A seductive subterranean lair, the dark swanky setting is packed to the gills with pretty girls, fratty guys, and groups of loud boisterous young people enjoying bottles of sake and Sapporo. The front room has a long open kitchen and tables for smaller parties, while the back room has large U-shaped boothes able to seat 8. In the center of each table are not only the requisite tealight candles but also a petite steel barbeque contraption for at-the-table cooking. The cavernous setting echoes loudly the shouts and giggles of fellow diners and the on-trend electronic music adds to the general cacophony. Certainly don’t come here to have a nice chat – you won’t be able to hear a thing.

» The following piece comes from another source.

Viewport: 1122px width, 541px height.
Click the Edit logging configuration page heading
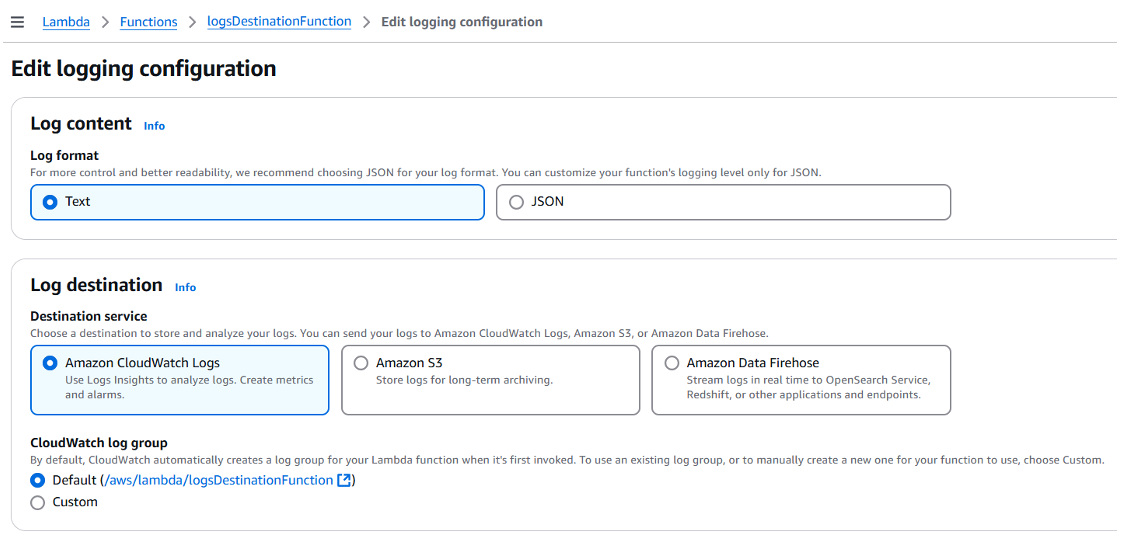click(x=143, y=69)
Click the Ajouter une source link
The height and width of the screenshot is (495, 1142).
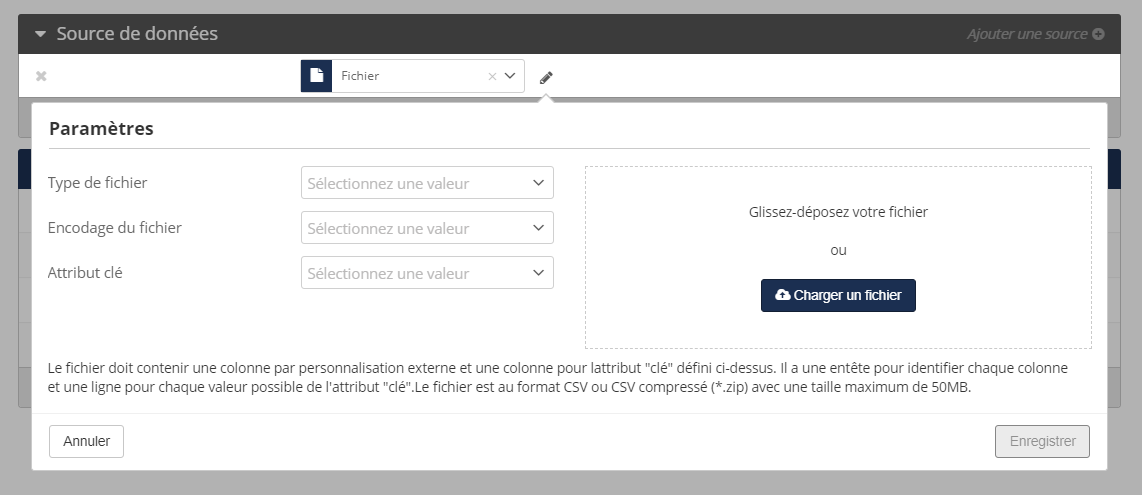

The service is, well, serviceable. Our waiter looked perpetually confused by our order, yet everything came out correctly, so you can’t blame him for that. His generally brusque and “I’m-too-cool-for-school” demeanour put me off, but he (and every other employee) was so attractive that you just had to forgive him.
I’ll spend a moment on the food, but just that because it was entirely inconsequential to the entire experience. It was flat/mediocre/ordinary and any other synonym you can think of. Not a whole lot of flavor, not any finesse, the grub is there because drinking people need to eat. The barbeque was satisfactory, but came with strange accoutrements and little sauce to add flavor; the bim bam baps were also satisfactory: large and hearty with a high proportion of rice to meat & vegetables. I would recommend sticking to the simple stuff – anything too funky may interrupt your big night out.
Woo Lae Oak is not a foodies’ restaurant; it’s not a place to sit down and truly savor your meal. Instead, it offers up the ideal spot to have a rowdy night with buddies, to pre-game your night out downtown, to host a birthday party or celebratory meal. Order up some sake and barbeque, gaze at the pretty people, maybe even flirt with the waiter, and enjoy yourself.